→ **TASK INSTRUCTIONS**
1/ Using the triplet sum write-up, decide whether each statement below agrees with it, answering yes or no and quoting the words that settle it: (a) the array can have as many as 3000 elements; (b) the brute force approach relies on two nested loops; (c) when the sum is greater than 0, the left pointer moves.
2/ Quote word for word the part of the triplet sum write-up from "Have two pointers" to "the last pointer.".

→ **EXCERPTED PASSAGE**
* * * * * * *
Problem:
Given an array of integers , find out triplets in the array such that their sum is 0.
Constraints:
There should not be any duplicates.
Same number should not be added to itself.
Assumptions:
The array contains a minimum of 3 elements and maximum 3000 elements
Numbers can vary from -100000 to 100000
Input:
[-1,0,1,2,-1,-4]
Output:
[[-1,-1,2],[-1,0,1]]
Try out the solution here:
Solution:
The brute force solution for this problem is to iterate each element three times using three nested for loops. For each element you can add any one of the remaining elements and again to this sum you can add any one of the remaining elements. The time complexity is O(n3 ).
A better solution exists of time complexity O(n2 ).
Hint:
- Sort the array to find out and remove duplicates.
- For each element in the array , use two pointers – a left pointer to the next element and a right pointer to the last element in the sorted array.
- Add those two elements with the original element and see if the sum is 0 , then add it to the output , if it is less than 0 increment the left pointer and if it is greater than 0 , decrement the right pointer
Example:
For example , consider the array
[-1,0,1,2,-1,4]
Sort this array first , which then becomes:
[-1,-1,0,1,2,4]
Now take the first element -1.
Have two pointers one pointing to the next element which is also -1 and one pointing to the last element which is 4.
Now add the original element , the next element and the last element:
-1+-1+4 = 2 , which is greater than 0.
Since we have the largest element at the last in a sorted array , moving to the previous element will reduce the sum and we might get 0, so move the last pointer to the previous element which is 2 now
[-1,-1,0,1,2,4]
-1+-1+2 = 0 , now the sum is 0.
We have got the first triplet [-1,-1,2] ,add that to output
Now let’s find the next triplet.
The original element is still the first element -1.
Let’s move the left pointer to the next position which points to 0 now.
Let’s add all the elements:
[-1,-1,0,1,2,4]
-1+0+2 = 1 , which is greater than 0
So lets decrement the last pointer.
The last pointer now points to 1:
[-1,-1,0,1,2,4]
The sum now is -1+0+1 = 0
We have got another triplet [-1,0,1] , add that to the output.
Now if you increment the left pointer it joins the right pointer , so don’t do it.
Go to the next element in the original array.
The next element in the original array is -1.
We already dealt with -1 , so it is going to give duplicate triplets.
So let’s ignore it and move on to the next element 0.
Again create two pointers one pointing to the next element of 0 which is 1 and another pointing to the last element which is 4.
* * * * * * *
Stored records:
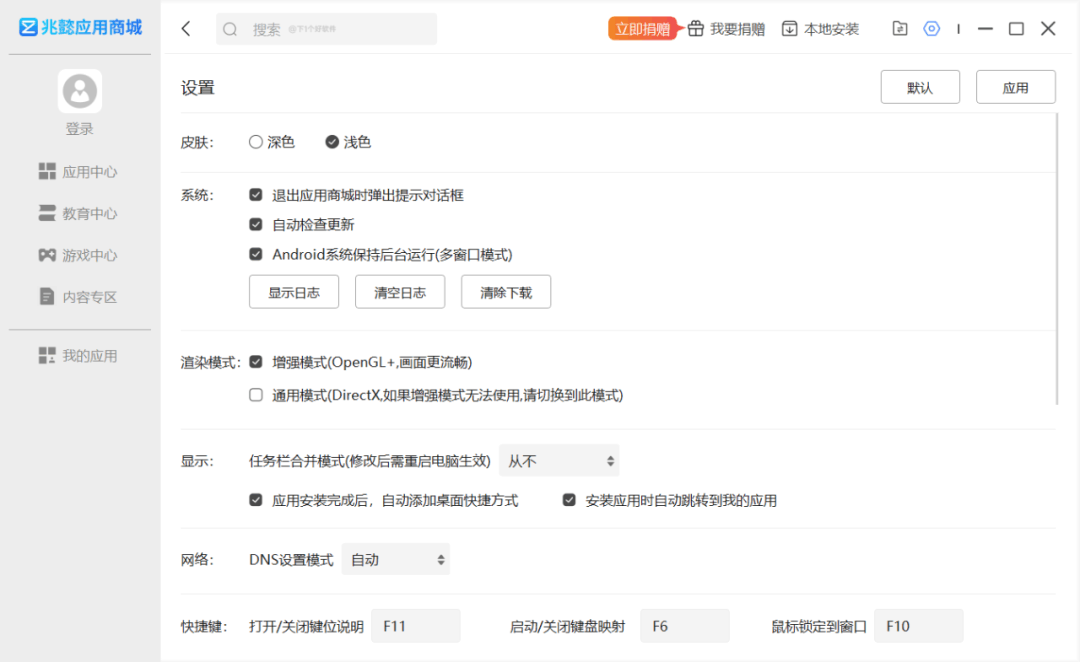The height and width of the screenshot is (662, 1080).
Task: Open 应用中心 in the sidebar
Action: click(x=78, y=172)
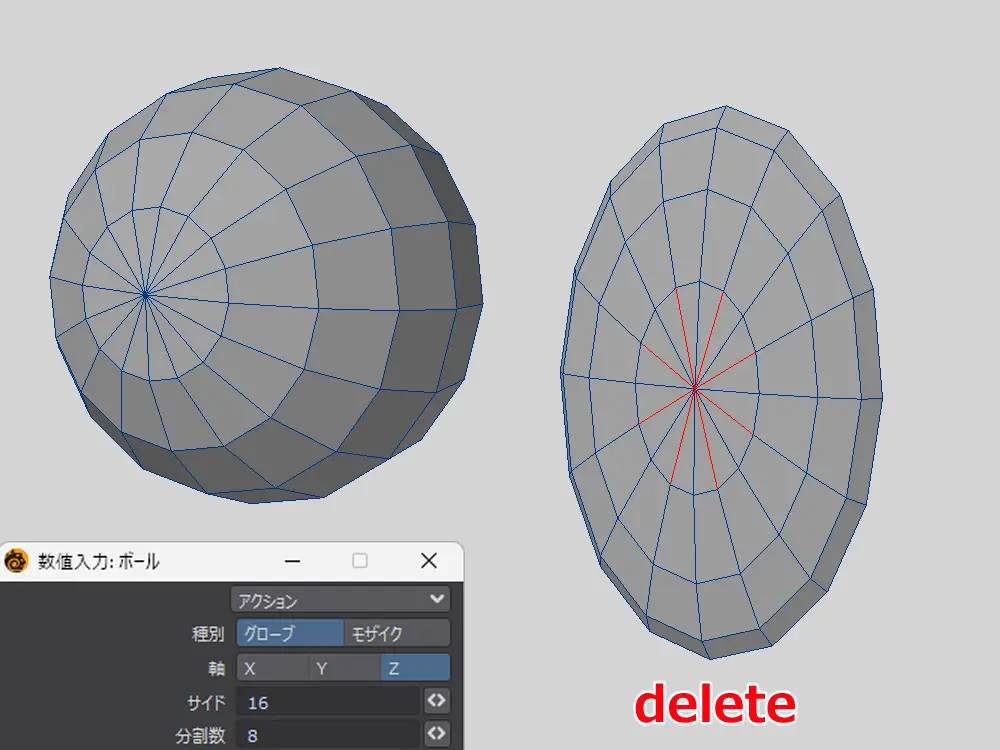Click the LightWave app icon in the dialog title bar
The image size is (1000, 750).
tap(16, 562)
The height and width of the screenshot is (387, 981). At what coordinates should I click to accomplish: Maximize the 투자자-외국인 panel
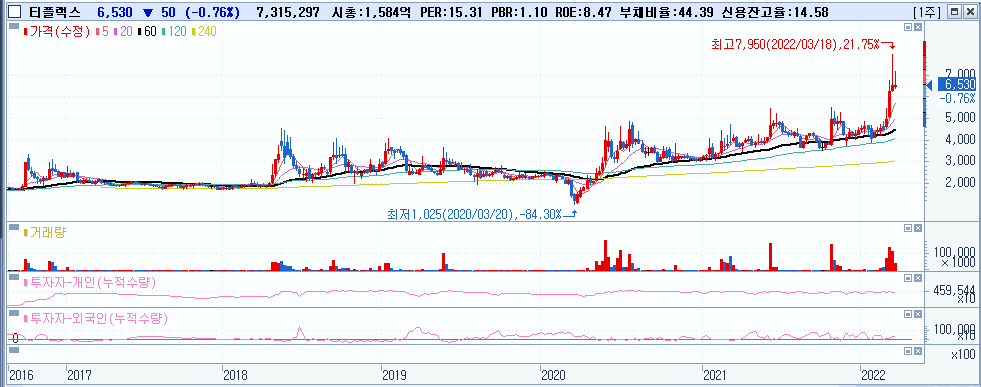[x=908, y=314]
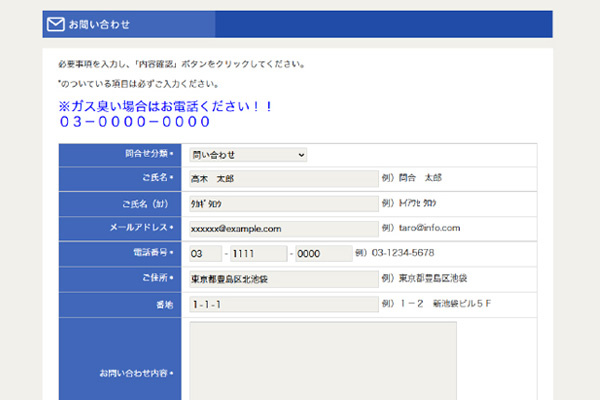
* * * * * * *
→ **EXPECTED RESPONSES**
1/
(a) Yes: "The array contains a minimum of 3 elements and maximum 3000 elements"
(b) No: "using three nested for loops"
(c) No: "if it is greater than 0 , decrement the right pointer"

2/
Have two pointers one pointing to the next element which is also -1 and one pointing to the last element which is 4.
Now add the original element , the next element and the last element:
-1+-1+4 = 2 , which is greater than 0.
Since we have the largest element at the last in a sorted array , moving to the previous element will reduce the sum and we might get 0, so move the last pointer to the previous element which is 2 now
[-1,-1,0,1,2,4]
-1+-1+2 = 0 , now the sum is 0.
We have got the first triplet [-1,-1,2] ,add that to output
Now let’s find the next triplet.
The original element is still the first element -1.
Let’s move the left pointer to the next position which points to 0 now.
Let’s add all the elements:
[-1,-1,0,1,2,4]
-1+0+2 = 1 , which is greater than 0
So lets decrement the last pointer.